My Father, the Blind Squirrel

November 5th, 2012 / #bliss, #family, #sports

I think I met God today.

God is an older gentleman who’s hard of hearing and has a knee brace. And yes, he was on a golf course.

Dad and I don’t golf much. But it’s a thing that’s become more and more commonplace in our lives, either as a result of my maturing or as a result of his growing acceptance that with or without him there, the restaurant can survive an afternoon in early winter. Regardless, I really like golf with Dad.

We go to a little course in Clearwater; always have. It’s changed ownership a few times over the years, but the trademark course annoyances haven’t changed. For as long as I can remember, there’s always been the long par 4 second hole with the pond on the left that beckons for your company. There’s been the hole with the punk tree right before the trap to the right of the green. And there’s been the short, deceptive par 3 that only remains in my memory because it’s the first one with an Igloo cooler of water on particularly steamy summer days. Save a line of trees here and a filled sand trap there, this has always been our little course.

We played our little course today, on November 4, 2012. Not a particularly noteworthy date for me, but it was for Dad. November 4 was his mother’s birthday, and she would have been 80 today had she not passed four months ago. Dad hadn’t mentioned that until after the round, but it seems at least tangentially relevant to this story.

After playing eleven holes of par-for-Peterson golf, Dad and I were feeling surprisingly optimistic: the weather was unseasonably nice, we were armed with fresh Diet Cokes from the bar, and we were on pace to make it home in time for football. We noticed that, after starting out from the clubhouse after nine holes, an older gentleman was on pace to drive us off the course. So, like any decent group of massively mediocre golfers, we decided to let him play through.

We finished the hole and pulled aside, waiting for him to catch up. Dad and I got involved in some conversation or other, and didn’t notice the old man’s flop shot sink into the hole from the fairway.

When he saw the man marching up to the hole without a club in hand, Dad was impressed. I was jealous.

“That’s a neat way to golf,” Dad yelled to the man.

The man didn’t hear him. It could have been because of the sounds of helicopter blades clipping the wind in the small airpark next to the course, but the man still couldn’t hear after the sounds of the chopper began to taper off. Finally, he heard.

“That’s a neat way to golf,” Dad repeated a third time. “Without a putter!”

The man smirked. I thought he was being smug.
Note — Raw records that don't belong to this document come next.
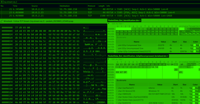The height and width of the screenshot is (104, 200).
Task: Expand the uchar GZip Compressed Data bookmark
Action: pos(117,51)
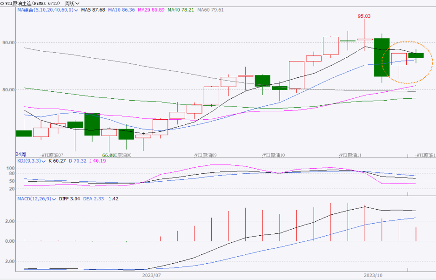Click the large green candlestick inside orange circle
The width and height of the screenshot is (436, 280).
(416, 55)
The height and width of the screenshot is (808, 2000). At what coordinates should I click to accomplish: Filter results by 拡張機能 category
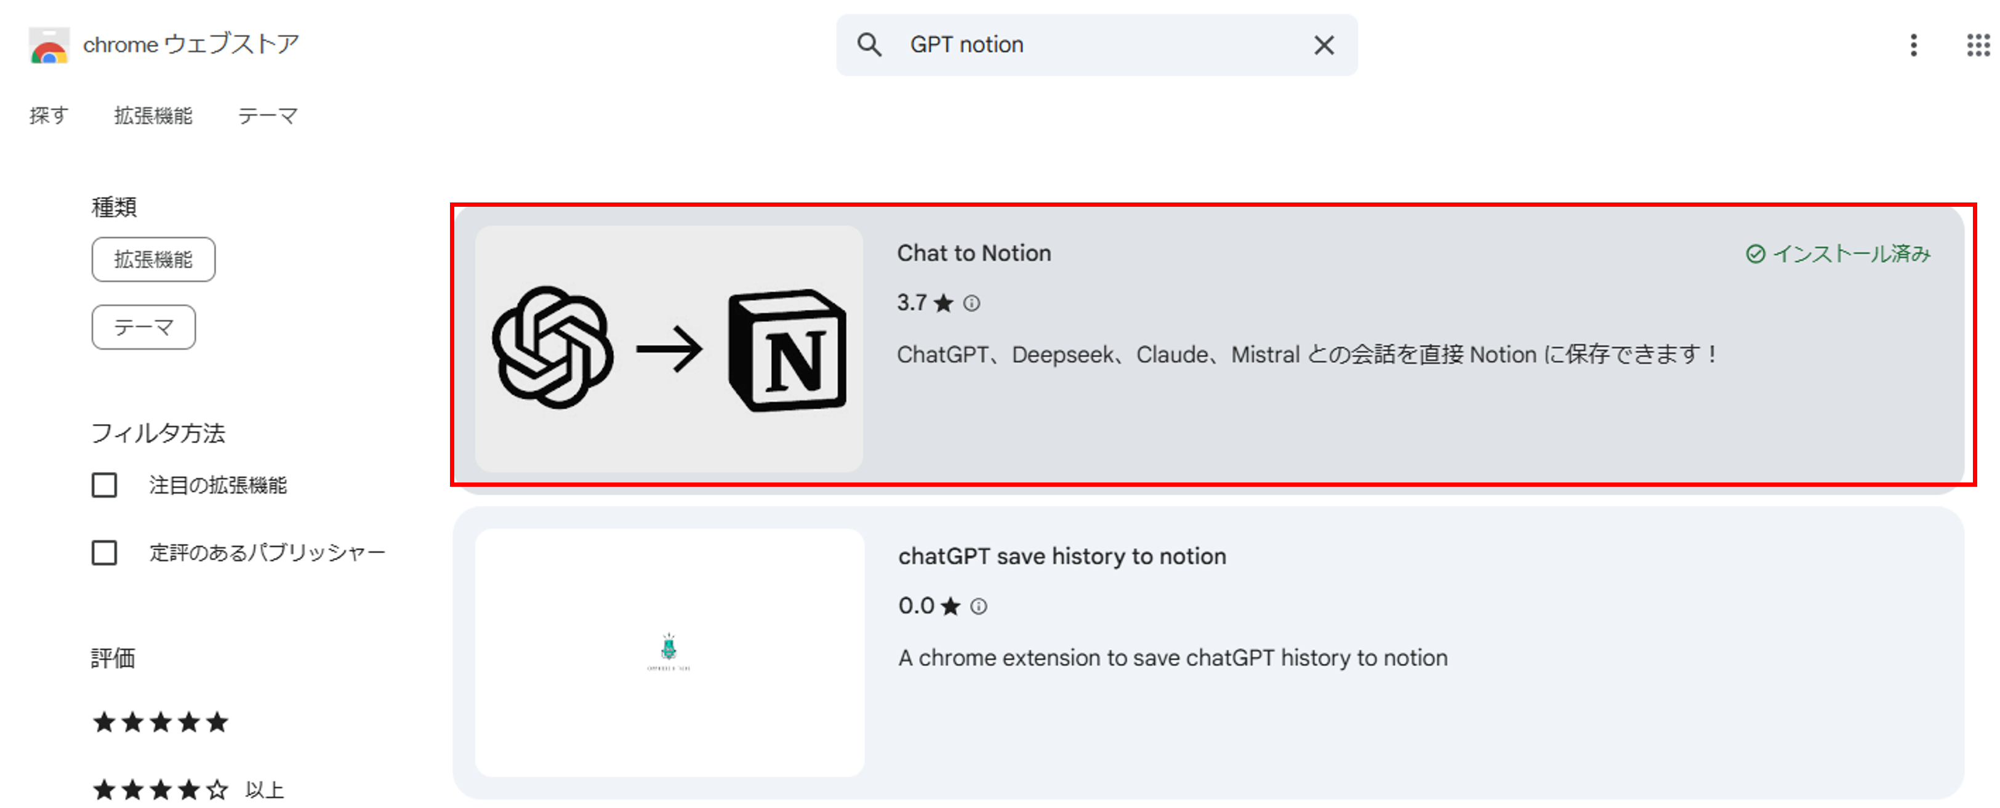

But it turns out he was just as humbled by physics.

“You know,” he said. “Every now and then a blind squirrel finds a nut.”
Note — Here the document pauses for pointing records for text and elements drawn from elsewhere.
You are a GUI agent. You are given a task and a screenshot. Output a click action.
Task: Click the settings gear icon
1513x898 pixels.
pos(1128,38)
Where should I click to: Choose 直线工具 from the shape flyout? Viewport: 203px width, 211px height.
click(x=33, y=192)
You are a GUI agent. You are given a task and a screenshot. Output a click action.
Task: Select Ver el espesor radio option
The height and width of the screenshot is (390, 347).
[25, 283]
We let him play through, and he was on the green in one stroke. I’d like to think he two-putted after that, but I know he was probably cutting through our little course like butter. Still, it’s a nice thought.

It came Dad’s turn to tee off on the hole he’d played hundreds of times before. The same hole he played when he’d pay me a nickel for every intact tee I could find in tee boxes, and a dime for every ball I could fish out of ponds and from the other side of the chain link fence along the second and third fairways.

He hauled off and split the fairway in two. Bounced once, rolled up the green, and plummeted into a hole that seemed so impossible 112 yards ago. I did all the requisite millennial customs: took a cell phone video of him discovering the ball, snapped the proudest photo I’ve ever taken, and posted to every social networking website I’m a member of. By the time I was done, the old man from the previous hole was nowhere to be seen.

We finished the round, complete with a predictable I-can’t-believe-what-I-just-saw inability to concentrate. Then, we went home, where Mom was waiting with a beer on ice for Ace Peterson. It was a day that played out like a child’s storybook, absolutely devoid of any conflict or difficulty. It was a perfect day that unfolded like it would if you were imagining it in a daydream while waiting to tee off.

I’m probably making too much out of this. Aces happen every day in golf courses around the world, and old dudes in knee braces can get a lucky bounce from time to time.

But, if there is a God, I think I know where he spends his Sunday afternoons. Not a bad gig.